Local high school students rev up Relay for Life fundraisers

May 22, 2012

By Staff

Relay — ‘a   way to live’

Iman Baghai Issaquah High School

The death of a loved one to cancer is why most people partake in the annual Relay for Life fundraising event. But Michael Cecil, a junior at Issaquah High School, has a unique and inspiring story with regards to how and why he is a “relayer.” Cecil’s mother has been diagnosed with five rare kinds of cancer throughout his life and has survived each diagnosis.

His mother’s diagnosis inspired Michael to get into Relay as a way for him and his siblings to “do something about (their) mom’s cancer.” He didn’t view it as a way of giving back, but rather as a way of “fighting back” the terrible disease that has haunted his family.

After 10 years of doing Relay for Life, it hasn’t gotten old for Cecil because it is “a way to live.” The way of life that Relay has instilled in him comes out most, he said, when he realizes that one must always fight on and have a good attitude about life.

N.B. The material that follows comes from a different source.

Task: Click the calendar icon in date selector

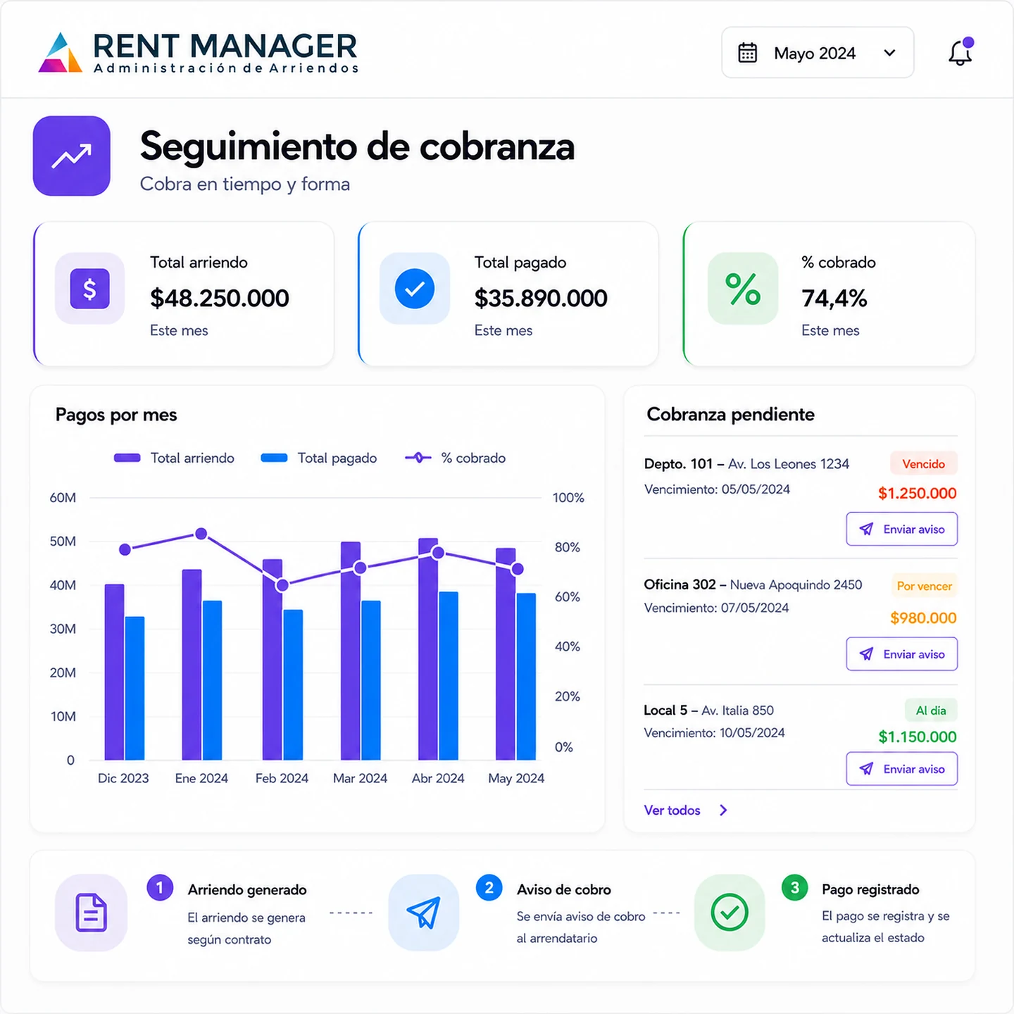Action: [747, 53]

Michael is a major leader in planning this year’s event and hopes it will raise $300,000. But that can’t happen without everyone’s help.

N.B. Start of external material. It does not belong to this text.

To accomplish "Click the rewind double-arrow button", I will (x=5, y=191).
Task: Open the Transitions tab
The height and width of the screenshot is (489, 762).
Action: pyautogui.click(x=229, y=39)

“We should all Relay so that we can win!” he said.

Cancer — ‘a stupid disease’

Michael Payant Liberty High School

“I Relay because I lost a childhood friend and my grandfather to cancer,” Liberty High School senior Fiona Kine said. “It is a stupid disease.”

Kine’s grandmother has beaten cancer three times, and has been in remission for two years since her most recent battle.

Kine has participated in Relay for Life for the past three years and intends to participate again this year. Her personal connection to cancer has inspired her to take part in the event, which celebrates the lives of those affected by cancer and attempts to raise money to aid in cancer research.

During her freshman year, Kine and her parents formed their own team. For the past two years of Relay for Life, Kine participated on a team with Liberty’s all-girl science club, the Physettes. She also donated her hair for cancer patients. This year, Kine and other Liberty seniors will join together to extend her run to four years of participation.

“The thing that gets me every year is the lap of silence,” Kine said. “We decorate paper bags, light candles inside the bags and arrange them to spell out ‘HOPE’ on the bleachers. It’s truly amazing to see.”

Relay for Life — then and now

Lee Xie Skyline High School

At the end of each school year, Skyline High School students gather on the field for Relay For Life, walking around the track for 24 hours to join the fight against cancer and the pursuit of celebrating more birthdays.

Anyone can become involved and make a difference by raising money; the event started in 1985 in Tacoma with Dr. Gordy Klat, who ran 24 hours and raised $27,000. The event has since raised $4.25 billion with 3.5 million participants in 21 countries.

The Issaquah Relay For Life has been extremely successful in the past; $285,000 was raised last year. The goal this year is to raise $300,000. While it is a community event, there was a huge youth presence last year: more than 50 percent of attendees were teens and children.

Bill Zheng, co-chairman of Issaquah Relay For Life, said he’s excited for Relay this year “because almost 1,000 people from all ages will be in one place celebrating life, remembering those who have lost their battles with cancer and fighting back against this disease.”

Indeed, June 2 will mark a gathering of a community joined together to support a good cause.

Relays — they welcome all

Katie Sutherland Eastside Catholic High School

Relay For Life, an overnight fundraising relay, is known across the country as a symbol of hope, strength and community.

So it is fitting that, although Eastside Catholic High School does not host its own Relay For Life, other local Relays embrace these students and allow them to participate in their events.

Many students have walked in Relays at local high schools, as well as those all over the state, and have been welcomed with open arms. Eastside Catholic senior Amanda Tsitsis attended Relay For Life at Eastlake High School in 2010.

“My group’s theme was Colors of the Rainbow! I was the color red,” she said.

Last year, senior Michaela O’Rourke attended Relay For Life at Skyline High School.

“It was amazing to see the sense of community and the way that everyone rallied together around such a great cause,” she said. “I can’t wait to do it again this year!”

There are several groups of students that will be attending the local Relays again this year. Students are excited about the event and are sure that the Relays will be as successful — and fun — this year as they have been in the past.